Para tanto, reuni as diversas posições na ocupação representadas na Pnad em duas categorias: (a) a dos trabalhadores formais, que inclui empregados com carteira, funcionários públicos, empregadores com CNPJ e trabalhadores por conta própria com CNPJ, e (b) a dos trabalhadores informais, formada por empregados sem carteira, empregadores sem CNPJ, trabalhadores por conta própria sem CNPJ e trabalhadores familiares.
 
A Tabela 2, a seguir, apresenta o impacto da pandemia na ocupação segundo três critérios: empregados com carteira do Ceged, formais da Pnad e informais da Pnad.

 
 



A Tabela 2 mostra que os danos da pandemia foram muito maiores no segmento informal, no qual nada menos que 3,7 milhões de trabalhadores ficaram desocupados, representando uma queda no nível de ocupação de 9,7%.
 
No segmento formal as perdas foram grandes também, mas de magnitude muito menor.
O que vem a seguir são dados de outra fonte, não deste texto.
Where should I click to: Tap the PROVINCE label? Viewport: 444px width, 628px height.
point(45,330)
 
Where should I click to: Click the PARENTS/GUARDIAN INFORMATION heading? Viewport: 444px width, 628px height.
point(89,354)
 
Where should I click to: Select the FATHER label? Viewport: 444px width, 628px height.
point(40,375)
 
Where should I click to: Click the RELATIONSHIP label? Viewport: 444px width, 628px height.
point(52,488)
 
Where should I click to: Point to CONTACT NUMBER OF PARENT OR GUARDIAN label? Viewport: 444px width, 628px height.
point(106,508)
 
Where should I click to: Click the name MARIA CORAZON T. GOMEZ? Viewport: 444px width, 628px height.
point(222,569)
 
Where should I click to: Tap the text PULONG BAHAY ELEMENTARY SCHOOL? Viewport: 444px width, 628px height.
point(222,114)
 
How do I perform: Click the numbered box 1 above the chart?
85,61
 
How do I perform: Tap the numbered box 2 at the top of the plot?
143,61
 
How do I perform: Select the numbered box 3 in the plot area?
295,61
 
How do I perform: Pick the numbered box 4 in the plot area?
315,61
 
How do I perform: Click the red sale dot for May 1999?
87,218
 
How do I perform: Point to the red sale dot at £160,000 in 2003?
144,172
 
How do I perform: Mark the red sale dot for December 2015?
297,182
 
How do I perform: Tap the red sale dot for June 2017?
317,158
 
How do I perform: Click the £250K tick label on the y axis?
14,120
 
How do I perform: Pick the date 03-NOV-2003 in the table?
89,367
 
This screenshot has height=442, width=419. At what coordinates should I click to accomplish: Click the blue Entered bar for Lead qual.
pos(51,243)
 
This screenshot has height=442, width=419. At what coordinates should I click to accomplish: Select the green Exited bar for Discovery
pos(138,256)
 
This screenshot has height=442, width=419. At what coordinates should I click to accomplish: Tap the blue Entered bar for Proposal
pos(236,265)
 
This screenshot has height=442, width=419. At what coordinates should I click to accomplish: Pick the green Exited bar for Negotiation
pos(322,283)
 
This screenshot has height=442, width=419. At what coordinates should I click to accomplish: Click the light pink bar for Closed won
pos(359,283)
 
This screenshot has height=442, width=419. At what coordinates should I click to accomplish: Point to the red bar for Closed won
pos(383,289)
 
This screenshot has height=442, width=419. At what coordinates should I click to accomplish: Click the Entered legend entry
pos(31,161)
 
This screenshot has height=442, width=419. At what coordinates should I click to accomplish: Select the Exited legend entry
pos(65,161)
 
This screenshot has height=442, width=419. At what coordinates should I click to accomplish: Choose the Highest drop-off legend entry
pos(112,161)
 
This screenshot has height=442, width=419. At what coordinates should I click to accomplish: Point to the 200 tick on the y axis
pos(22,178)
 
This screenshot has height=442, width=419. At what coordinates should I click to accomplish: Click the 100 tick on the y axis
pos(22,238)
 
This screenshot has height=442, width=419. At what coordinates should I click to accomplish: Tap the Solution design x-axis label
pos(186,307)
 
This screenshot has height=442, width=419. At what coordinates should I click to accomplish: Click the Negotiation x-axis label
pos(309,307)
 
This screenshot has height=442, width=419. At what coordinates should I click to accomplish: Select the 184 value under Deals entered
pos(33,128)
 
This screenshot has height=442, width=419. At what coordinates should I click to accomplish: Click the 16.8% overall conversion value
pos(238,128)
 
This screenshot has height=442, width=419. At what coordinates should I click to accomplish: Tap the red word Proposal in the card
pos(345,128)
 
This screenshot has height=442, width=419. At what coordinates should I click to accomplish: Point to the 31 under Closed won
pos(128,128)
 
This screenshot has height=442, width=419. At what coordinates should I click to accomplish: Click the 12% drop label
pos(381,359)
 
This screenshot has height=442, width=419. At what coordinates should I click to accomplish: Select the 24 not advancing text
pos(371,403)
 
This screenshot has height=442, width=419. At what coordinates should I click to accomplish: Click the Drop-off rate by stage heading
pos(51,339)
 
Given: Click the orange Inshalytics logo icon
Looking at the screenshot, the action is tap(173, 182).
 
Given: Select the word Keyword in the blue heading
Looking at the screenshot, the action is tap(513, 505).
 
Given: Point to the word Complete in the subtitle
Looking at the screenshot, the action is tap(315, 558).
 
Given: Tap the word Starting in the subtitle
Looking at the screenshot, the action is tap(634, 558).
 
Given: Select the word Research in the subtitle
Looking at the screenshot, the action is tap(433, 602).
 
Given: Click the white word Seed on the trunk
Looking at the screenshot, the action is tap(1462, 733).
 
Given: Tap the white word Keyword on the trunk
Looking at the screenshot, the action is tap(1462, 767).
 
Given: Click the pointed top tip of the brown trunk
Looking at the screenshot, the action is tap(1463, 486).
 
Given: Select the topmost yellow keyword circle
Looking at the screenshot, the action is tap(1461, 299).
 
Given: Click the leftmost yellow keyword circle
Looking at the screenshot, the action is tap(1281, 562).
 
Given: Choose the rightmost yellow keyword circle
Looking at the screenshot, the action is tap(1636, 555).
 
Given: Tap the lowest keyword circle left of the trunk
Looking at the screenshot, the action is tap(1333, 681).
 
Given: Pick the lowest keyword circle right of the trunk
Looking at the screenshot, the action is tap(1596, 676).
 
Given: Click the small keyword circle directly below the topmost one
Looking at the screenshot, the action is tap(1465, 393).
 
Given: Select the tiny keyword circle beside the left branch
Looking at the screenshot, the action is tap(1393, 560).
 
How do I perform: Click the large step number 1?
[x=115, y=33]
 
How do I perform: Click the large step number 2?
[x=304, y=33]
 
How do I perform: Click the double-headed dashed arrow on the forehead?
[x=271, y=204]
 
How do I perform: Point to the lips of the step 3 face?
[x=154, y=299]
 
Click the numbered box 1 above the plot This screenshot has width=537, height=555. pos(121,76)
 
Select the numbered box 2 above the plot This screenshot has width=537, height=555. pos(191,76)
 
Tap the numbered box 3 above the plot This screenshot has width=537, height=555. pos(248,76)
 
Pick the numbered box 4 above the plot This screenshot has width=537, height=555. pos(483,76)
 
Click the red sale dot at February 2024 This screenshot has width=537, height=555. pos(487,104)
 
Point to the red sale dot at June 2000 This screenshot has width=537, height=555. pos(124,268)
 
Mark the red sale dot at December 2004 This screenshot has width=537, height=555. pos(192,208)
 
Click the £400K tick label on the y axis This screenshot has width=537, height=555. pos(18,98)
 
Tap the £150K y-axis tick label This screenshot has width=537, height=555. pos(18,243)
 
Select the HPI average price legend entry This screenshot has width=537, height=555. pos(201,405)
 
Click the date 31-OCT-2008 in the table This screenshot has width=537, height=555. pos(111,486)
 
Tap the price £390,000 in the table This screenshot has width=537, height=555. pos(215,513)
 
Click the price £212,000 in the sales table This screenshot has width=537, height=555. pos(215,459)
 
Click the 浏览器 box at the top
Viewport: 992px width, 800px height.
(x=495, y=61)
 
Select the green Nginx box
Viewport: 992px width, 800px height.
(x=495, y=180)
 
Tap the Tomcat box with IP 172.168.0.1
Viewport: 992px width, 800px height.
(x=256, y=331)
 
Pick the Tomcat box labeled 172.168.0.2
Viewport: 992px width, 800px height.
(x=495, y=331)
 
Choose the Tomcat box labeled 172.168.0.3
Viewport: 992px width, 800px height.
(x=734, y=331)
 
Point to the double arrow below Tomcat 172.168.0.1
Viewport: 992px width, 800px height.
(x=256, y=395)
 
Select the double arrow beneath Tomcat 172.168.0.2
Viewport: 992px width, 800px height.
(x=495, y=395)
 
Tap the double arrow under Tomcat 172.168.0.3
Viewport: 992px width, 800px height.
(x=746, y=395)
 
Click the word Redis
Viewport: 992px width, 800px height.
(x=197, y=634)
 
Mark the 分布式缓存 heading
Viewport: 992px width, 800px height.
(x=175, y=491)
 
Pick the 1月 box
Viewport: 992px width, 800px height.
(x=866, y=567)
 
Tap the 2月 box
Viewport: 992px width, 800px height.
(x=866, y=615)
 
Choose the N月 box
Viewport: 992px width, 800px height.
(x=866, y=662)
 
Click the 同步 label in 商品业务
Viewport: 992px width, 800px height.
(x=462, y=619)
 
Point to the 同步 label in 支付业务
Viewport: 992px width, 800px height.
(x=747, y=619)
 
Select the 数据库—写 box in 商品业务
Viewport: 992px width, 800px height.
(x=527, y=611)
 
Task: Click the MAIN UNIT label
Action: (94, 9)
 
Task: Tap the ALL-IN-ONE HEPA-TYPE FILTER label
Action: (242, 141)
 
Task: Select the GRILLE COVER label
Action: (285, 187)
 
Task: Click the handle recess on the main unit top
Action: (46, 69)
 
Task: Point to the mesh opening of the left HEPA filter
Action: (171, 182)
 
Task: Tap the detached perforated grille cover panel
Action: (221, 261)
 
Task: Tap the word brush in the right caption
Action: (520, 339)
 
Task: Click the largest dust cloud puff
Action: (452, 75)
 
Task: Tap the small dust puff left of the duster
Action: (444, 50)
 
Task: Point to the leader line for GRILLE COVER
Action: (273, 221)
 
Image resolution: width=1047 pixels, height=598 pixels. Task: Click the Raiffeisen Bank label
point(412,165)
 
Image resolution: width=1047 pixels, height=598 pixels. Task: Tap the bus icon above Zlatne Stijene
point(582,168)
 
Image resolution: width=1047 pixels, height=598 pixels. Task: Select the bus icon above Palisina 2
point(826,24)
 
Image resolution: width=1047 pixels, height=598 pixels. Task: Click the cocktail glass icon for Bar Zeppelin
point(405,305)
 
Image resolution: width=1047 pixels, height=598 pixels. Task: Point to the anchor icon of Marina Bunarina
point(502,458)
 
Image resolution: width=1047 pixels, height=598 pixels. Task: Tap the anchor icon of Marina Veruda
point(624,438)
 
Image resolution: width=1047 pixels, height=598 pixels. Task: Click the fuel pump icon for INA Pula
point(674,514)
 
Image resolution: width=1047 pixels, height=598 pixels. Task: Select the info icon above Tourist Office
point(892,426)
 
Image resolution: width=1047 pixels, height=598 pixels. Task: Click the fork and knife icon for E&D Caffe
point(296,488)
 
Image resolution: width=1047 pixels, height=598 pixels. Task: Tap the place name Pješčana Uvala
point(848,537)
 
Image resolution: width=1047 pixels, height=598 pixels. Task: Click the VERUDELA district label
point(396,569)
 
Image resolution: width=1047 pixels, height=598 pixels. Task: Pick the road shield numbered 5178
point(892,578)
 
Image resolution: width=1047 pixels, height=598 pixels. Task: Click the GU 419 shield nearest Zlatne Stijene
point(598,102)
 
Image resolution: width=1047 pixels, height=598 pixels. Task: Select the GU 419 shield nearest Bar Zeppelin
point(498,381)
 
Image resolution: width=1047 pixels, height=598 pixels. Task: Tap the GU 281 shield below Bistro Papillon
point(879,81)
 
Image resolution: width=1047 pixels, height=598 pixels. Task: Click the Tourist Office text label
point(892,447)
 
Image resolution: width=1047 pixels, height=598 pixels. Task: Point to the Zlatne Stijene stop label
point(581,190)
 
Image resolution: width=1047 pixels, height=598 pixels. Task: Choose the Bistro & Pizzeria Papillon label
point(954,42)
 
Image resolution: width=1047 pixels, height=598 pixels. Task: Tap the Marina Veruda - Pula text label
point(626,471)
No critério Caged/CLT, a redução foi de 2,3% e no critério Pnad/Formais a queda foi parecida, de 2,1%. Os dados evidenciam mais uma vez algo que não é novidade: a dramática vulnerabilidade dos trabalhadores informais.
 

Conclusão

 

Este texto mostrou os contrastes do mercado de trabalho em tempos de pandemia.
 
De um lado, observa-se o sucesso, até agora, da política de manutenção do emprego formal celetista.
 
Se o governo não tivesse agido com presteza por meio das MPs 927 e 936, provavelmente as colunas Caged e Pnad Formais da Tabela 2 seriam semelhantes à coluna Pnad Informais.
 
De outro lado, porém, o texto mostrou o estrago enorme na parte informal do mercado.
 
Aqui também, deve-se registrar a agilidade do governo, que, em algumas semanas, conseguiu executar uma gigantesca transferência de renda para mais de 50 milhões de trabalhadores informais. Os recursos transferidos, apesar de vultosos, são evidentemente insuficientes, mas, de qualquer forma, constituem um alívio para esta parcela da nossa população.
 
O sucesso conseguido no segmento CLT poderia inspirar o país a perseguir a redução da disparidade e da segmentação do mercado de trabalho brasileiro.




[1] Uma versão inicial deste texto foi publicada com o mesmo título no Boletim Informações Fipe: BIF 476, em 25/05/2020, pg. 13-19. Na presente versão, o texto foi atualizado com os dados do Caged e da Pnad-Contínua, divulgados após a publicação da primeira versão.